Required work:
Your answer should be the lines below from the one with "You are a computer-use agent. Viewport: 937px" to the one with "Given: Click the 22 Nov 22:10 time label", both included, given again exactly and with nothing added.

*** Data extract Section Begins ***

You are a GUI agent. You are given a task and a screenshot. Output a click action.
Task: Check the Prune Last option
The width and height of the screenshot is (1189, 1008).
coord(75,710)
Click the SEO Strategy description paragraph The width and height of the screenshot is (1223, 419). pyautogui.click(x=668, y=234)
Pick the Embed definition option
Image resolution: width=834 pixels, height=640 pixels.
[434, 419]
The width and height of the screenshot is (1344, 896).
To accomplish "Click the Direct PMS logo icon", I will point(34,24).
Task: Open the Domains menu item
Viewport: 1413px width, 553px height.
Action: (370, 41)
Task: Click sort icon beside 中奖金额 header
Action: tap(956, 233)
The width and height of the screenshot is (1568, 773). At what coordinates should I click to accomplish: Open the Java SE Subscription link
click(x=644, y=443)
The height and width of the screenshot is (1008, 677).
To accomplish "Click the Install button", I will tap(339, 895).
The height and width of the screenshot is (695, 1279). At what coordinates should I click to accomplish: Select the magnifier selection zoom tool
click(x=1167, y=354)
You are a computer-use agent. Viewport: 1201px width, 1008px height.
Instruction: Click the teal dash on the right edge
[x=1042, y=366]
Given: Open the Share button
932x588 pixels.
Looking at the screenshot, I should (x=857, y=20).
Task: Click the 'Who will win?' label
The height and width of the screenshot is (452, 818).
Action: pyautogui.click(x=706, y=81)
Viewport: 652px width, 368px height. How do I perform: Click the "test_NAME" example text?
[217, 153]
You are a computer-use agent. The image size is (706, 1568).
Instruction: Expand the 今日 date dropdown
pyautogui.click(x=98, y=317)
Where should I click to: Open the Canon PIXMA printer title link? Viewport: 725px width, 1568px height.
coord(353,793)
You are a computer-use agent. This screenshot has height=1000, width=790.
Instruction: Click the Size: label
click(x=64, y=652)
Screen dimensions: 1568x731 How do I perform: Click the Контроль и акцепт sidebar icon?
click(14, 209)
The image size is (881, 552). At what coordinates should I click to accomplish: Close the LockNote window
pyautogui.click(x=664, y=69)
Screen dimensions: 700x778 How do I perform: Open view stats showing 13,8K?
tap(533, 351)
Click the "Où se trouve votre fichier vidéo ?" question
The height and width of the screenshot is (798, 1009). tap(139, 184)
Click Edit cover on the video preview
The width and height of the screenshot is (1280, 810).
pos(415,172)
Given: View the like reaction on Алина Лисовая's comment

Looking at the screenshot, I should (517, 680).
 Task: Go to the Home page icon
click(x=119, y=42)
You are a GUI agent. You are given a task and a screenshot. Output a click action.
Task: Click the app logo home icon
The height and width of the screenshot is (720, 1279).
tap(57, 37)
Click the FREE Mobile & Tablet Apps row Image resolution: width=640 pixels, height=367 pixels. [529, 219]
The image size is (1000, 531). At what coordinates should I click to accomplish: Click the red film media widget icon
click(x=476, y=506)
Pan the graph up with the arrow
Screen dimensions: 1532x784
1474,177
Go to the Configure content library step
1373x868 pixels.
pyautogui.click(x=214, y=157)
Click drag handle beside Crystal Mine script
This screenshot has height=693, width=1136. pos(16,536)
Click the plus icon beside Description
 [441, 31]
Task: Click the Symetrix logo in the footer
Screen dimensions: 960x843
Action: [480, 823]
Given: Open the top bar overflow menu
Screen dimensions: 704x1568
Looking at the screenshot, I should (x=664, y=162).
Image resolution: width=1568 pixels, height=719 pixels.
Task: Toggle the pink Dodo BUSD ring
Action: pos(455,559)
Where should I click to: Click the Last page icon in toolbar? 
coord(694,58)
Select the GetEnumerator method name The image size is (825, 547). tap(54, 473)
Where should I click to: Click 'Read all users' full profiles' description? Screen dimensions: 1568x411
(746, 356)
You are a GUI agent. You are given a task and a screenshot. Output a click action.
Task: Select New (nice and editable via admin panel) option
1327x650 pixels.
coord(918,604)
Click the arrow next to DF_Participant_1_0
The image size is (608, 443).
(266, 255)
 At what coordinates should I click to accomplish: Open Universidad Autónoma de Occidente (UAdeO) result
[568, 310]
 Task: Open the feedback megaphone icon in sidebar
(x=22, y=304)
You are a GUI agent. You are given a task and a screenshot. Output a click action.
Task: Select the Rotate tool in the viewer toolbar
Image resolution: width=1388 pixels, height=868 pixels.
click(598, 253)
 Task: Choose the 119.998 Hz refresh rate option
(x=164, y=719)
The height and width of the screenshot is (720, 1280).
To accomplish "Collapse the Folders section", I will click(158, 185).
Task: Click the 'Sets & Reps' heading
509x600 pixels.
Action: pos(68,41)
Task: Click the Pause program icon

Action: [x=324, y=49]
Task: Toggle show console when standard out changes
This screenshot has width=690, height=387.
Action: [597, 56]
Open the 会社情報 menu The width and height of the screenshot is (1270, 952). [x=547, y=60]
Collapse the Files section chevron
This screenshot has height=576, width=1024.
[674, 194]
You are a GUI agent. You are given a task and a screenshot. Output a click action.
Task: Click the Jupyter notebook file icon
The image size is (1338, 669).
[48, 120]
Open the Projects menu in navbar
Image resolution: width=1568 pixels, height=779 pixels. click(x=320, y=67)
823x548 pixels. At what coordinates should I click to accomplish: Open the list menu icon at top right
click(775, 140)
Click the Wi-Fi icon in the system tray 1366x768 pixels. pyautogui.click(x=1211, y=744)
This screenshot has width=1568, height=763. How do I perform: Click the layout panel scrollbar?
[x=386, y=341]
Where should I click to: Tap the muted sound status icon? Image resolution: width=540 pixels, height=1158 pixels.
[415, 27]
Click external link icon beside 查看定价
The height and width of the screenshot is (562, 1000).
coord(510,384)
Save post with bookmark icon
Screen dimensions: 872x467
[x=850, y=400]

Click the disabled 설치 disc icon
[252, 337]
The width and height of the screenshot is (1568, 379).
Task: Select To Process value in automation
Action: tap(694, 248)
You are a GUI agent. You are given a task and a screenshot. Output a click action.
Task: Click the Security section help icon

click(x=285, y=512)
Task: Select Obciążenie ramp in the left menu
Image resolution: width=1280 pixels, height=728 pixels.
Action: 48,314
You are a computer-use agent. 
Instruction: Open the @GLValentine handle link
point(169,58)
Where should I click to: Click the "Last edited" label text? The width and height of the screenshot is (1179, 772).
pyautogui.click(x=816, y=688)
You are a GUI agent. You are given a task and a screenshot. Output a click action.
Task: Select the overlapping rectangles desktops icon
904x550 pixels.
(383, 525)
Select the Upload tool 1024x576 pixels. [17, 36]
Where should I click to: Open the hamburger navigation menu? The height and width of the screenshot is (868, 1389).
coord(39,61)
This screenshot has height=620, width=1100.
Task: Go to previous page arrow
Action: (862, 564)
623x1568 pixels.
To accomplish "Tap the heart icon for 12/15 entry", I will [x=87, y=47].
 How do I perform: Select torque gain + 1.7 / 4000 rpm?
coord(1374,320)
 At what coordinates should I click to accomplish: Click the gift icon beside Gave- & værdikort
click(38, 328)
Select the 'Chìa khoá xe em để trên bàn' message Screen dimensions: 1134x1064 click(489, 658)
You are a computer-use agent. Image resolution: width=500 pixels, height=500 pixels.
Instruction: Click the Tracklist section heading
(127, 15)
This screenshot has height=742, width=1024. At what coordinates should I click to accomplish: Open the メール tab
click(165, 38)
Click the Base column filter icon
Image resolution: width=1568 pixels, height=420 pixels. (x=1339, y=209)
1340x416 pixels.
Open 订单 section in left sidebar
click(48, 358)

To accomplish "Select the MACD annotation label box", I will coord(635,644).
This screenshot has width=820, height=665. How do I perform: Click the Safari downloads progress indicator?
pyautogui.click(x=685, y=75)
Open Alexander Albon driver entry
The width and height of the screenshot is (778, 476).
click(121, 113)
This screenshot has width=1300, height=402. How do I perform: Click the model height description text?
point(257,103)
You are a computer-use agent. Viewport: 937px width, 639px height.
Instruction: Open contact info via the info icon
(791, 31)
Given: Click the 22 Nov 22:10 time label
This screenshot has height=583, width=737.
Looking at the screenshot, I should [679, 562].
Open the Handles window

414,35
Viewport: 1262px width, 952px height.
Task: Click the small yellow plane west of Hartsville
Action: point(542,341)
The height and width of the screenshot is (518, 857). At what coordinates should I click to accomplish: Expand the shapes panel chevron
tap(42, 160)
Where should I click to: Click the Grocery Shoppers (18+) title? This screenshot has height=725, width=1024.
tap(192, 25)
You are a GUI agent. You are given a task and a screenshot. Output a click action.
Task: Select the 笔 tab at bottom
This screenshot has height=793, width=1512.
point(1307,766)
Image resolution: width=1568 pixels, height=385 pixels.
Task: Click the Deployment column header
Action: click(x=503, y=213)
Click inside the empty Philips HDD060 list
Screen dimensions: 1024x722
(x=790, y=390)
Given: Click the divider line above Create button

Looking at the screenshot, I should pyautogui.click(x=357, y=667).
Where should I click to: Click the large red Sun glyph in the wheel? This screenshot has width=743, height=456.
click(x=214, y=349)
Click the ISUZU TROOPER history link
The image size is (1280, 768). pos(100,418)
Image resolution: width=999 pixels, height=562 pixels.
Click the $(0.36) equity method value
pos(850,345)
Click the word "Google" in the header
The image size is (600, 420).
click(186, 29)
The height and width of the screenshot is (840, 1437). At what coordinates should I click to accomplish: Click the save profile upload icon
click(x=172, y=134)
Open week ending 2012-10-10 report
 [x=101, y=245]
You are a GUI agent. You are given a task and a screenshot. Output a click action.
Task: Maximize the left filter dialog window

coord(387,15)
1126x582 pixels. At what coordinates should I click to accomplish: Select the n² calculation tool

*** Data extract Section Ends ***

Task response:
You are a computer-use agent. Viewport: 937px width, 639px height.
Instruction: Open contact info via the info icon
(791, 31)
Given: Click the 22 Nov 22:10 time label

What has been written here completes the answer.